Given an estimated cost of $350,000 for the construction of the splash pad proper, $252,000 would come from development charges – essentially money collected from the raft of homebuilding in the village. That leaves $98,000 to come from the community, led by Breslau Lions Club fundraising efforts.
The township has an additional estimate of $341,000 to extend water and sewer services to the site in Breslau Memorial Park, do electrical work and construct a 1,000 square foot building to house the mechanical elements and provide public washrooms – a so-called comfort station. Those costs would be borne entirely by the township, though also eligible to draw on the development charges reserve fund, said director of finance Richard Petherick.
The discussion in council chambers Tuesday night followed a request from the Lions’ splash pad committee for Woolwich to commit to providing $252,000 – 72 per cent – to the splash pad construction of $350,000
Lions Club member Jeff Barnard said the group wants to keep the project moving forward, with financial assurances from the township helping it obtain grants from agencies such as the Ontario Trillium Foundation.
The committee is also concerned about delays – it had hoped to build the project this year – due to the prospect of a joint venture with the Waterloo Catholic District School Board. That deal would see a new school built on what is now parkland. It provides for $1.75 million in upgrades to the park and community centre, as well as community access to new facilities, including a 5,000-square-foot library operated by the Region of Waterloo.

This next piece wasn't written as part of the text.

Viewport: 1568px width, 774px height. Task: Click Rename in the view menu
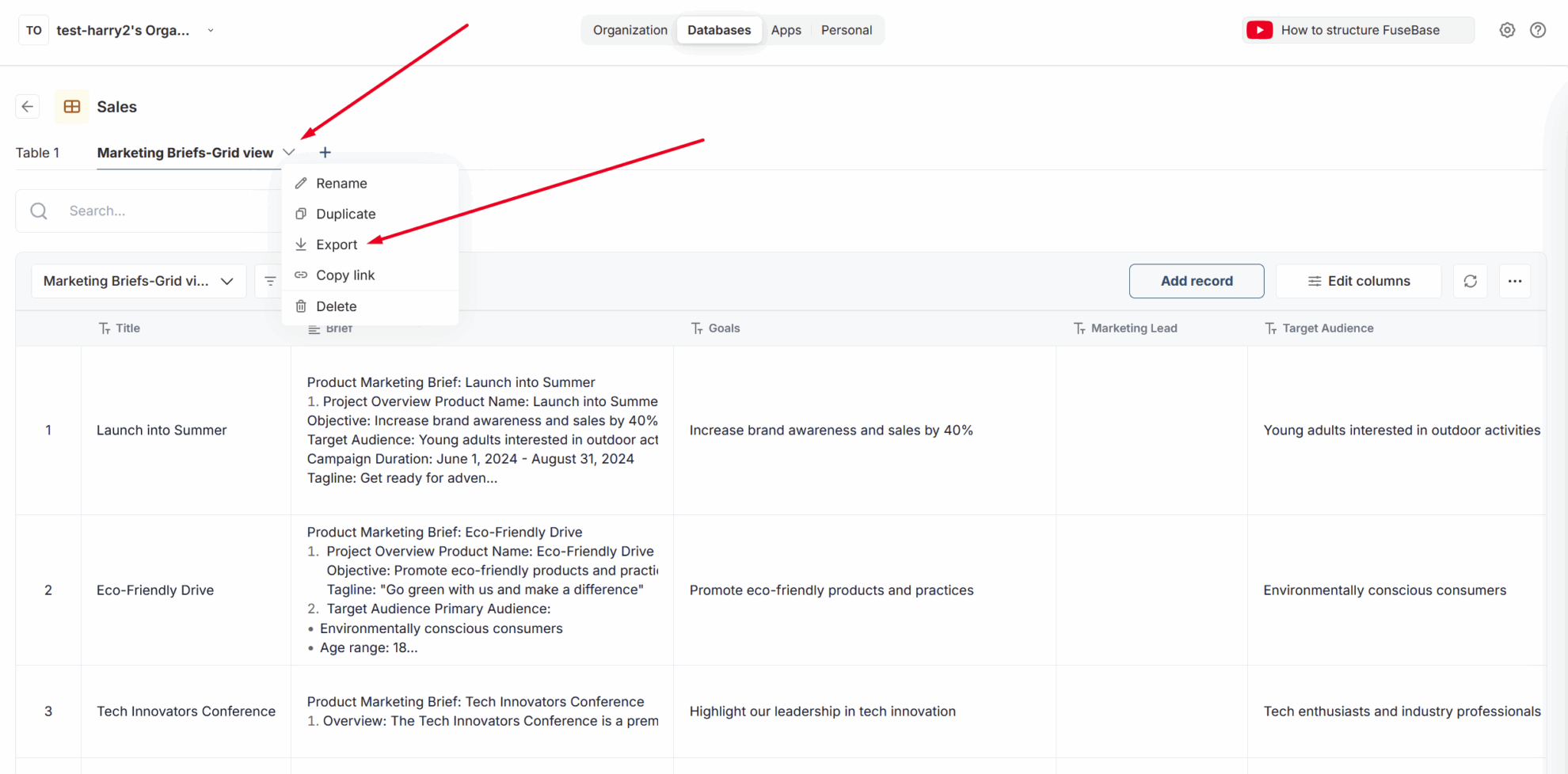coord(341,183)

Concerns with that project aside, Barnard said the group is worried that delays related to the school bid could see township money earmarked for the Breslau splash pad spent elsewhere.

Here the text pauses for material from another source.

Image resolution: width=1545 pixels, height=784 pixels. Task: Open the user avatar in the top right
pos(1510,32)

Petherick noted that while a development charges plan has also identified money for splash pads in Elmira and St. Jacobs, there has been no movement on projects in either community.
Still, there is likely more demand for funding than money set aside specifically for rec. projects. In fact, Petherick notes the parks and recreation section of the reserve fund has a negative balance of $858,650, with the township’s 2014 development charges study listing some $2.8 million in parks and rec. capital projects.
Overall, the township has more than $4.5 million in its DC reserve fund.
Costs were at the heart of Coun. Larry Shantz’s concerns about simply committing to 72 per cent of the cost in an open-ended agreement, as there is no firm budget for the splash bad project.
“I don’t want to write a blank cheque here,” he said.
Council asked staff to meet with the Breslau committee to shape a formal agreement before coming back with a report.
Coun. Patrick Merlihan asked that the report include costing for operating, maintenance and eventual replacement once the facility is turned over to the township, stretching that to include costs associated with plans for other splash pads in the township.
“I’d like to have things well thought out before we tackle it,” he said of an agreement with the Breslau Lions.
While the community group had been eyeing this year for construction, Coun. Mark Bauman suggested 2016 as a more realistic target, noting that even if rushed, the process would see construction completed in the fall. And he cautioned against moving too quickly, pointing out that some aspects of the skate park and developments in Gibson Park in Elmira were rushed, causing some hitches.
“A 2016 start date … will give a much better result.”
Shantz suggested the parties take time to shape an agreement that would serve as a framework for future projects.
“It’ll save a lot of headaches and heartaches,” he said.
Woolwich thus far has committed no money to the project, with talks still in the preliminary stages.